A partir da prisão, Nuno Mendes respondeu por escrito às perguntas da revista Sábado. Pela primeira vez, Mustafá fala publicamente sobre os acontecimentos em Alcochete, pelos quais foi acusado, como autor moral, de 40 crimes de ameaça agravada, 19 de ofensa à integridade física, 38 de sequestro, tráfico de droga e terrorismo.

Mustafá nega qualquer tipo de premeditação no ato, assim como a ligação de Bruno de Carvalho ao sucedido.

“Em relação a Alcochete, penso que a única maneira de retirar Bruno de Carvalho do Sporting era associar a Juve Leo à invasão. Bruno de Carvalho estava a ser um peso para muita gente. São 41 arguidos, dos quais 14 são da Juve Leo. Porque se diz que foi a Juve Leo? Quem são os outros? Já perguntaram?”, começa por dizer.

“O conhecimento que tinha dos acontecimentos de 15 de maio devia-se à violação do segredo de justiça. Depois vim a saber mais. Porque foram já de cara tapada? A única coisa que posso garantir é que comigo ninguém entrava de cara tapada. O porquê, terá de perguntar a quem o fez”, acrescentou.

Em relação a Bruno Carvalho, o líder da claque leonina admite ter-se reunido por várias vezes, uma delas depois da derrota do Sporting em Madrid com o Atlético.

“A relação [com Bruno de Carvalho] foi uma relação de presidente para presidente, com respeito de ambas as partes. Não havia uma frequência regular [de reuniões], reunimos várias vezes em várias ocasiões, sempre acompanhados”.

“Alguns sócios pediram-me para que o presidente estivesse presente para lhe demonstrarem o desagrado com ele. Perante as respostas dele, houve reações e comentários menos bons contra o presidente. Isso levou-o a dizer ‘Façam o que quiserem’ mas em relação a ele, não tinha nada a ver com os jogadores (…) Nunca me foi pedido para bater em jogadores ou danificar seja o que for.”, esclarece.

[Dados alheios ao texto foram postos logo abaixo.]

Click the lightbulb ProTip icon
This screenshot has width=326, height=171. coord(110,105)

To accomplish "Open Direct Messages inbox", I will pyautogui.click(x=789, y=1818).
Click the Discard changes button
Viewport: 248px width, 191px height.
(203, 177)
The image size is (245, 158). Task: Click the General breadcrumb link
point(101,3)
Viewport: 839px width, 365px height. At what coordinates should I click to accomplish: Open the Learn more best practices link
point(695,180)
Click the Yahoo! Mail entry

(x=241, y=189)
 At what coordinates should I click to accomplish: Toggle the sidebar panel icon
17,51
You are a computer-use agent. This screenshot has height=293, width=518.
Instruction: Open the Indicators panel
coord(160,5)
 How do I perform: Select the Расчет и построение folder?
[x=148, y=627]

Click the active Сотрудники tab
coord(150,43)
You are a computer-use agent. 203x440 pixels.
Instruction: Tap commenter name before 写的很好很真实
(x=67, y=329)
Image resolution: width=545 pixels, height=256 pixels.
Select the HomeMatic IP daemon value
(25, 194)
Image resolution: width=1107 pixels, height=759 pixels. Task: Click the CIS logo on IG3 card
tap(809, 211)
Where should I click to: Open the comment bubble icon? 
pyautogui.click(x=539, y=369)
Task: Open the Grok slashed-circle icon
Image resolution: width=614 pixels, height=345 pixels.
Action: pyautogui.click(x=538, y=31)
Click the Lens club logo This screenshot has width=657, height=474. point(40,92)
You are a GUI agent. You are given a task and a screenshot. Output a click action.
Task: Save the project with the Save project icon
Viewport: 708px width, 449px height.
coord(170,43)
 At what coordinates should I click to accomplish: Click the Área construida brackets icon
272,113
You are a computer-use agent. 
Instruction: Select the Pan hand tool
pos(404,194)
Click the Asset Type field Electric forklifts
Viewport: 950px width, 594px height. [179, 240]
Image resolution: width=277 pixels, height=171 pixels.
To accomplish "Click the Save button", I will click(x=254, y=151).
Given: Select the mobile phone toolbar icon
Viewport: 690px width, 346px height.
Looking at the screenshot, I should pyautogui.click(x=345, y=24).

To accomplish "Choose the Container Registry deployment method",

“Ao contrário do que alguns dirigentes pensam, a Juve Leo não serve só para cantar e abanar a bandeira. Somos sócios do clube e também temos a nossa opinião (…) Seja quem for o presidente, a relação tem de ser boa. Em relação a Frederico Varandas, após uma reunião em que disse que contava comigo muitos anos comigo no Sporting, houve quem tentasse desestabilizar, criando guerras inexistentes”, concluiu o líder da Juventude Leonina.